*Extract to read*.
──────

In Conversation With… Headteacher Bridget Morris and Teach First’s Tessa Thomas

August 2021

Headteacher Bridget Morris took charge of Stuart Bathurst Catholic High School (SBCHS) in February 2019. At the time, the school was Ofsted rated ‘Special Measures’; within months, Bridget had reduced incidents of poor behaviour by 80% and instilled a sense of school pride in the pupils and teachers alike.

While a talented headteacher in her own right, Bridget credits Teach First with giving her colleagues the confidence, time and skills to successfully lift the school in all areas. SBCHS benefits from Teach First’s Leading Together programme, which works with leadership teams in schools to understand and overcome the barriers which stop children from achieving their very best. The Huo Family Foundation has supported the programme with a grant of £750,000.

Bridget said: “I inherited a school in special measures with a fractured leadership team with very low morale. Confidence was shot but we were lucky enough to embark upon the Leading Together programme shortly after I started. I think it’s been one of the best things that’s happened to the leadership team in my time here, in terms of professional development, and also in terms of the development of the school and the children.”

──────

*What is expected*.
Render this sentence from the interview into French: "The Huo Family Foundation has supported the programme with a grant of £750,000." Draw only on the interview, with no outside sources.

*Data provided*.
──────

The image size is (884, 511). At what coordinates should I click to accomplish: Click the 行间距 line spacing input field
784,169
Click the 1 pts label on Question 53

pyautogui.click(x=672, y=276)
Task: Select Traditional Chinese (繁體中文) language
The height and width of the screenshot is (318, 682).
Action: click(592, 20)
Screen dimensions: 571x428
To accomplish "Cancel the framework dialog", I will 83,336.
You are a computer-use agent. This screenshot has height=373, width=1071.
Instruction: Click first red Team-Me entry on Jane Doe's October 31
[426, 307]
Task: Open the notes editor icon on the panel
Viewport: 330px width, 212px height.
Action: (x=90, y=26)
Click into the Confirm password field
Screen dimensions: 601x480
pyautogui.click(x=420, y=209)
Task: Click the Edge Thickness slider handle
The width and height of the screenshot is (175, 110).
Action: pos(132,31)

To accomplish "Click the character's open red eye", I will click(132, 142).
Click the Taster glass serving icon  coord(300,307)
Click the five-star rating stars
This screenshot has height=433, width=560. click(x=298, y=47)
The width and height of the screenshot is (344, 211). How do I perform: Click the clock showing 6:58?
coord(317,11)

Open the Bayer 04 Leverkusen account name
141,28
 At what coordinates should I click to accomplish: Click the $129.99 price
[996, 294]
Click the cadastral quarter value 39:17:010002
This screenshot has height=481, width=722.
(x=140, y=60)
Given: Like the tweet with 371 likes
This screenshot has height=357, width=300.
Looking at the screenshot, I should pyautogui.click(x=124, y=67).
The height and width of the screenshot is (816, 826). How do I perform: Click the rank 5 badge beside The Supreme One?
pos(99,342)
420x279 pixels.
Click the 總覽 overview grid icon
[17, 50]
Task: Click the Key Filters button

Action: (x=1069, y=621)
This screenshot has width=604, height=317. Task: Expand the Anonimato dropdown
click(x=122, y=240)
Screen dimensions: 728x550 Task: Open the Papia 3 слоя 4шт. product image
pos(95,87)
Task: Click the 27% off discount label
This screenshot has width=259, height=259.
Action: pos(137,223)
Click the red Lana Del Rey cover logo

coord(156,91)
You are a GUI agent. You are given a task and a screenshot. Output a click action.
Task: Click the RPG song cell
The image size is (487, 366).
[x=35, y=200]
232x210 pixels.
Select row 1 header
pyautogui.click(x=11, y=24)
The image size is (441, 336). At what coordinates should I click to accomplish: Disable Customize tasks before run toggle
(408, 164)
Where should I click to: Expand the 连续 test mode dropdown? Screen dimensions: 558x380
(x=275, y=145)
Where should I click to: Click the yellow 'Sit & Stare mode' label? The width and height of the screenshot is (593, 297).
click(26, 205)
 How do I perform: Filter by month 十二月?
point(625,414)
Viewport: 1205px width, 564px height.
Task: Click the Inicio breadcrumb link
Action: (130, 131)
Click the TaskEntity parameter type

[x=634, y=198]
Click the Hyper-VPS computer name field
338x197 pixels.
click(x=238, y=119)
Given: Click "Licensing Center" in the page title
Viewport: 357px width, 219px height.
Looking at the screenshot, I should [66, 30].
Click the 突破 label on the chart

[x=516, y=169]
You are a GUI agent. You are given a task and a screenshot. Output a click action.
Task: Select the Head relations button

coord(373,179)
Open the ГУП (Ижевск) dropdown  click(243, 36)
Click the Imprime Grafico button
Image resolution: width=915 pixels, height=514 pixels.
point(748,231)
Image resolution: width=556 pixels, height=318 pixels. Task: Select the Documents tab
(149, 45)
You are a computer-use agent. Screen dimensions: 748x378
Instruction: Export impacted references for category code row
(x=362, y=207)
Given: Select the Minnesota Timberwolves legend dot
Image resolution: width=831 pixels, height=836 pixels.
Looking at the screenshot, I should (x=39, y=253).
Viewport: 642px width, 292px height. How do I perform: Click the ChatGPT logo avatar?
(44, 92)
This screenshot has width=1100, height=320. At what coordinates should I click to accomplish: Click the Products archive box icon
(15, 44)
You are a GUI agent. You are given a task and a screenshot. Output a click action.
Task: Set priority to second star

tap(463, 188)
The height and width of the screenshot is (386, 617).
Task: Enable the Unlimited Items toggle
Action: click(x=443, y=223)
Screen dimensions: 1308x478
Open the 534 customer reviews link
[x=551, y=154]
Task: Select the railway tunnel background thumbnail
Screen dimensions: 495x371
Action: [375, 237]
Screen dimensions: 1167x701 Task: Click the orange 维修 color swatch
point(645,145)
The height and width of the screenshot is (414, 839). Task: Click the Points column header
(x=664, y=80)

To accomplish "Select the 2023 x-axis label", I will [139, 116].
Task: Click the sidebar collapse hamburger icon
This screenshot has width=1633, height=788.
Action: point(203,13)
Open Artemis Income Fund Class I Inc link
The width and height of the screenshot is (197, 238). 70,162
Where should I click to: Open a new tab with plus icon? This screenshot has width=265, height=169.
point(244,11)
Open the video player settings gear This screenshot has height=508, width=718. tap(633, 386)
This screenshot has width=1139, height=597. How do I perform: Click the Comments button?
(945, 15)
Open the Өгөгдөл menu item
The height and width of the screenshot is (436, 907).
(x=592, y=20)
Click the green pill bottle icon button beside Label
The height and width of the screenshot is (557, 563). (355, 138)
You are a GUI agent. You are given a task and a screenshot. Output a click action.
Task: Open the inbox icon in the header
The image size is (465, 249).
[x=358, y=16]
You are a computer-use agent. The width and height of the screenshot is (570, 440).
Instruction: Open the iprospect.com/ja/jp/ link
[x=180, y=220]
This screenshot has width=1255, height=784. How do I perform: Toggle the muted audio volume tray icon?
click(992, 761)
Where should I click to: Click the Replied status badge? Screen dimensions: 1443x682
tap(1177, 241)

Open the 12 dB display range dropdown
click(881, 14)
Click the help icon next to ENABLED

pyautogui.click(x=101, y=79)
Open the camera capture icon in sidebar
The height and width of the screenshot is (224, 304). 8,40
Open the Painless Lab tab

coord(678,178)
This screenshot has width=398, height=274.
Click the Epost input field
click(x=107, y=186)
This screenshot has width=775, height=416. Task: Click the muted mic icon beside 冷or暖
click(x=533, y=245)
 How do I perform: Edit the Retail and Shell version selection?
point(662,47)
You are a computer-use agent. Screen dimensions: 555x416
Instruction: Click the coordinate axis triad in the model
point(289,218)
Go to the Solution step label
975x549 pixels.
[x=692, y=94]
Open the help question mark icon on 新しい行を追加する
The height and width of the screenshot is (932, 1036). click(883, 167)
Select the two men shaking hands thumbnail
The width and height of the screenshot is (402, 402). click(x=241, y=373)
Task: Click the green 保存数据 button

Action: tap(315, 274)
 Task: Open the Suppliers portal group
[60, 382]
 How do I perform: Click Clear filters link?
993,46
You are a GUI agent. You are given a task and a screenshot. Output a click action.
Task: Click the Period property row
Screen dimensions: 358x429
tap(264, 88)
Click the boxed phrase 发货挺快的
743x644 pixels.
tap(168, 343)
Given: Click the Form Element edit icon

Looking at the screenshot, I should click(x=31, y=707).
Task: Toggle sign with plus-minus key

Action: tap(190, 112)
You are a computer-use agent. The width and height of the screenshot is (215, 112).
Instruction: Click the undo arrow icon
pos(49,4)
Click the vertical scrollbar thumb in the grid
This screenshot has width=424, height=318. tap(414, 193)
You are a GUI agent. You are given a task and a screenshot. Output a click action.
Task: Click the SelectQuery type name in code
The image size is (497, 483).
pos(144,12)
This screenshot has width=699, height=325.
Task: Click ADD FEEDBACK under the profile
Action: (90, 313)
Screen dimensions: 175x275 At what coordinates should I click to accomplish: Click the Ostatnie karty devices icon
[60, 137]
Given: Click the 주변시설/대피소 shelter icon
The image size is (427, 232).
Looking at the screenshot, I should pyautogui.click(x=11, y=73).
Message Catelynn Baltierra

──────

*Task output*.
La Huo Family Foundation a soutenu le programme au moyen d'une subvention de 750 000 £.